Le procès Troadec vu par les dessinateurs de presse, et le public curieux

22 juin 2021 à 12h35 - Modifié : 22 juin 2021 à 12h38 par Dolorès CHARLES

Notre reporter Cédric Mané a suivi cette première matinée du procès Troadec, avec les observateurs du premier et du dernier rang, les dessinateurs de presse et le public venu par curiosité assister à l'audience. Le procès va durer jusqu'au 9 juillet.

Le procès de l’affaire Troadec a démarré ce mardi matin devant la Cour d’Assises de Loire-Atlantique, pour trois semaines. Un procès XXL avec des dizaines de personnes, des juges, des avocats, des enquêteurs, des témoins, des familles et des proches des accusés et victimes de la tragédie. Au premier rang, les discrets dessinateurs de presse. Faute de caméras dans la salle d'audience, c'est à eux qu'il revient d'apporter une image des acteurs du procès.

Le breton Joris Le Dain "crayonne" le procès pour Ouest-France :

"J'essaie de ne pas me renseigner du tout sur les faits, comme ça quand j'arrive je vois la personne (l'accusé) sans savoir vraiment ce qu'elle a fait. Dès qu'il y a l'énumération des faits, déjà la personne change complètement au fur-et-à-mesure, on voit quelqu'un qui n'est pas du tout dans un milieu serein... Il peut vraiment se passer plein de choses. C'est comme la mer : des fois il y a le creux de la vague et il ne se passe rien, et d'un seul coup il peut se passer quelque-chose, une énumération des faits qui va déclencher des choses. Ce sont plein de sensations mêlées et que j'essaie de rendre".

Joris Le Dain, dessinateur pour Ouest-France
Crédit: Cédric Mané

Un regard sur les accusés

Après une matinée d'observation et de découverte des accusés, le dessinateur de presse Joris Le Dain donne ses premières observations :

"Pour Hubert Caouissin, c'est quelqu'un qui reste stoïque, il reste de marbre par rapport à ce qui se déroule autour de lui. Par contre, Lydie (l'accusée qui comparaît libre) c'est complètement différent, on sent qu'elle est paniquée dès qu'on parle de ce qui lui est reproché. Elle n'est pas du tout dans un milieu serein, il peut se passer plein de choses. Ils essaient d'éviter tout regard aux familles des victimes".

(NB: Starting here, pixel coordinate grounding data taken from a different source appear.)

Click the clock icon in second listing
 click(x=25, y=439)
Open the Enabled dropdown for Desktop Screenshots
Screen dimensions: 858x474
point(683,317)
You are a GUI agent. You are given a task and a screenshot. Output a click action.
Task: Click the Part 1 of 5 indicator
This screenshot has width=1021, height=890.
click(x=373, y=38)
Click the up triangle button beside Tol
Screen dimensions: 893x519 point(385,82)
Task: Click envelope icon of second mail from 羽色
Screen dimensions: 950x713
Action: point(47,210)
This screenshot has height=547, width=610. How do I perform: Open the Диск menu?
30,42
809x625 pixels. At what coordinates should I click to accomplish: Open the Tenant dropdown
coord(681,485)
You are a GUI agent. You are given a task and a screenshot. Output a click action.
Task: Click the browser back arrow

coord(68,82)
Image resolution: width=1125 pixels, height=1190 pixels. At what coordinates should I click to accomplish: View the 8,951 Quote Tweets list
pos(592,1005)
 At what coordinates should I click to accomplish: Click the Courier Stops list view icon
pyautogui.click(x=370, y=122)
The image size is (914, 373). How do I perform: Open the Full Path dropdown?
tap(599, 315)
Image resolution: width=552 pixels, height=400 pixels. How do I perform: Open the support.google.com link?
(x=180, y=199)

Joris Le Dain, dessinateur pour Ouest-France
Crédit: Cédric Mané

Une première aux Assises

Dans la salle ouverte au public, on retrouve des curieux, des amateurs de faits divers ou des étudiants comme Bastien, qui envisage des études de droit, il assiste pour la première fois à un procès d’Assises :

""Voir la personne (l'accusé) en vrai, ça fait très très bizarre ! On pourrait la croiser dans la rue et on ne va pas se dire qu'elle a vraiment tué quatre personnes ! Bon j'espère que ça ne m'arrivera pas. L'ambiance est très pesante, même si on ne voit que des images vidéo. On peut voir des films choquants, mais se dire que ça peut arriver dans la réalité et que là c'est arrivé, surtout qu'on habite Orvault donc on connaît le quartier, on voit même où est la maison, donc se dire ce qu'il s'est passé dans cette maison, ça fait vraiment bizarre".

Bastien assiste à son premier procès d'Assises
Crédit: Cédric Mané

Hubert Caouissin est accusé du meurtre de 4 personnes à Orvault, en février 2017. Les fragments de corps ont été retrouvés dans une ferme isolée de Pont-de-Buis, dans le Finistère.